→ **Задания упражнения**:
- A) Переведите на английский язык следующее предложение из помещенного ниже текста о музыке и времени: «Узнавание знакомой музыкальной мысли дает такое же удовлетворение, как посещение знакомого места».
- B) Продолжите текст о музыке и времени, начав сразу после его последнего предложения.

→ **Текст**:
--------------------------------------------------
Мы всегда узнаем, например, нож, бутылку или часы независимо от их расположения и можем представить их себе в любом возможном ракурсе; точно так же музыкант-творец способен подсознательно оперировать рядами тонов — независимо от их направлений и от того, каким образом отражается совокупность их отношений, остающаяся данной величиной[6].
Звук отслужил свою службу. Теперь лицо музыки определяет не он, а выявленная им структура — временная, но не зависящая от времени. Чуть ли не любая характеристика музыкального единства может варьироваться — голоса уступят место инструментам, тональность, регистр, громкость, темп, даже ширина и направление интервалов будут изменены, — но если временные отношения останутся прежними, оно будет узнаваться как «то же самое».
Узнавание знакомой музыкальной мысли дает такое же удовлетворение, как посещение знакомого места. Оказывается, и во времени возможны повторные встречи с пережитым событием, а значит, и освобождение от его необратимого хода. Кристалл музыкальной структуры созерцается в неком выделенном из потока времени расширенном, продленном «сейчас». Таков западный способ преодоления времени: «вмораживание» его в структуру.
В такого рода «победе над временем» едва ли следует видеть особую заслугу музыки или подтверждение ее временной природы: в этом смысле не худшую возможность зафиксировать и вновь «посетить» определенным образом организованный отрезок времени нам дает кинофильм или видеозапись, а простая любительская
[64]
фотография может считаться осуществлением фаустовской мечты: «остановись, мгновенье!»
Не нужно быть особенно глубоким мыслителем, чтобы увидеть в музыкальном установлении порядка «в отношениях между человеком и временем» изощренную разновидность эскапизма — бегства от времени. Созерцание музыкальной структуры помогает забывать о реальном времени. Мы созерцаем не поток звуков, а застывшие конфигурации этого потока — «кристалл, а не пламя».
Такая способность дается нелегко; человек Запада не рождается с ней, но приобретает в процессе долгого и трудного обучения, о котором часто мы даже не подозреваем, настолько плотно он связан с выработкой прочих базовых культурных навыков. Но и от человека, вполне овладевшего такими навыками, структурное слышание музыки требует интенсивных интеллектуальных усилий, которые практически никогда не увенчиваются полным успехом. Считанные из числа наиболее выдающихся музыкантов могут говорить о своей способности воспринимать и удерживать в памяти музыкальную культуру крупного произведения во всех деталях. Но даже в случае очень короткого сочинения они нуждаются в услугах памяти: процесс образования конструкции из поочередно слышимых звучаний даже на короткой дистанции завершается только с окончанием данного отрезка музыки, когда все предшествующее уже отзвучало, удерживается лишь памятью и принадлежит уже не настоящему, а прошлому.
--------------------------------------------------
→ **Сохраненные данные**:
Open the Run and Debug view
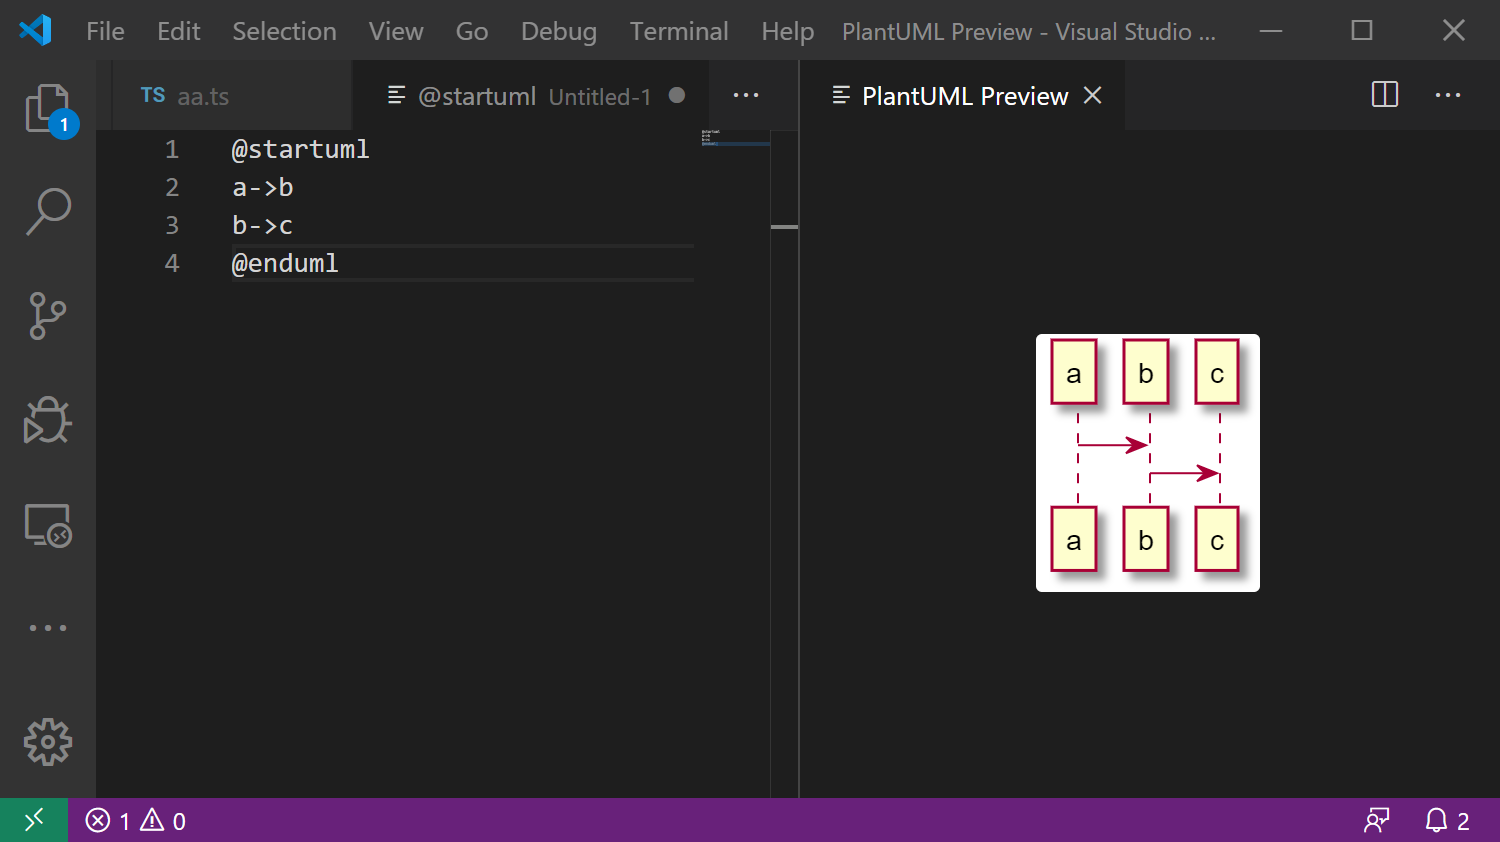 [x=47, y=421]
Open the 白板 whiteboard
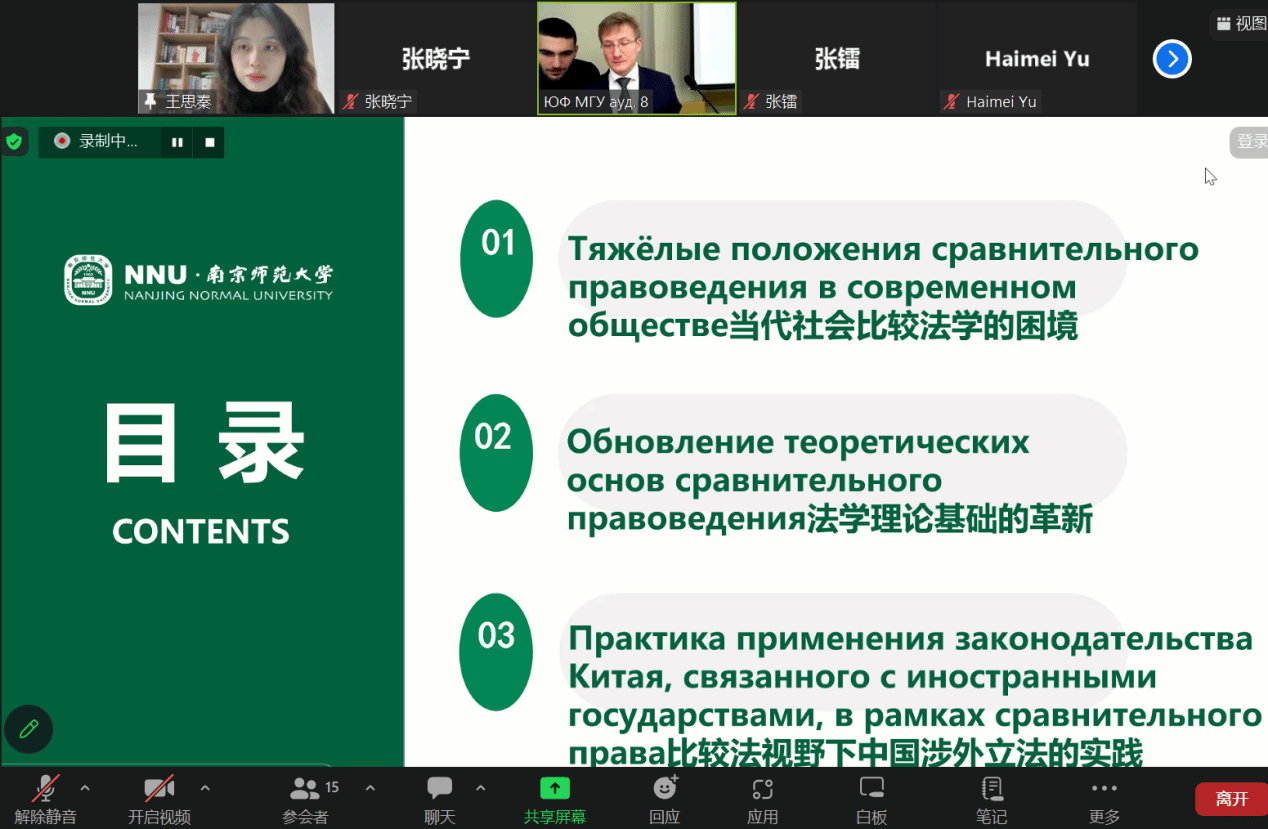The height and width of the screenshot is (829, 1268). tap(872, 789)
--------------------------------------------------
→ **Ответы на задания**:
- A) Recognizing a familiar musical idea gives the same satisfaction as visiting a familiar place.

- B)
Вытеснение ощущения реально текущего времени интеллектуальными временными конструкциями также не является исключительной прерогативой музыки. Как показывает Жан Пьяже, таково универсальное следствие концепции времени в современном западном мире. В своей книге «Постижение времени ребенком», основанной на экспериментальном материале, он описывает стадии формирования понятия времени и овладения им, которые занимают около десяти первых лет жизни. В общих чертах порядок формирования навыков мысленного обращения со временем таков:
1) различение между одновременными и последовательными событиями и формирование идеи последовательности;
2) переход от аморфной (непосредственной) к расчлененной (полуоперационной) интуиции длительности;
3) группировка событий и отрезков времени;
4) сравнение и приравнивание длительностей и постижение порядков в параллельных сериях событий.
[65]
Последнее означает, что единая временная шкала сложилась и функционирует в сознании ребенка. Эта шкала становится тем фоном, на котором размещаются и соотносятся представления одновременных или последовательных событий вообще и музыкальных в частности.
Отнюдь не случайно идеи Пьяже о «зрелом» опыте восприятия времени почти буквально совпадают со словами Стравинского о порядке, вносимом музыкой в отношения между человеком и временем, хотя один говорит о «реализации настоящего», а другой об «освобождении от настоящего». Оба они исходят из общего культурного опыта, не сознавая его обусловленности, относительности и ограниченности. Но на этом Пьяже не останавливается: не замечая существования культурных границ, он, подобно Цукеркандлю, оценивает плоды своей культуры как высшее достижение и свысока взирает на иные, «менее зрелые» способы переживания времени, характерные для «примитивной мысли».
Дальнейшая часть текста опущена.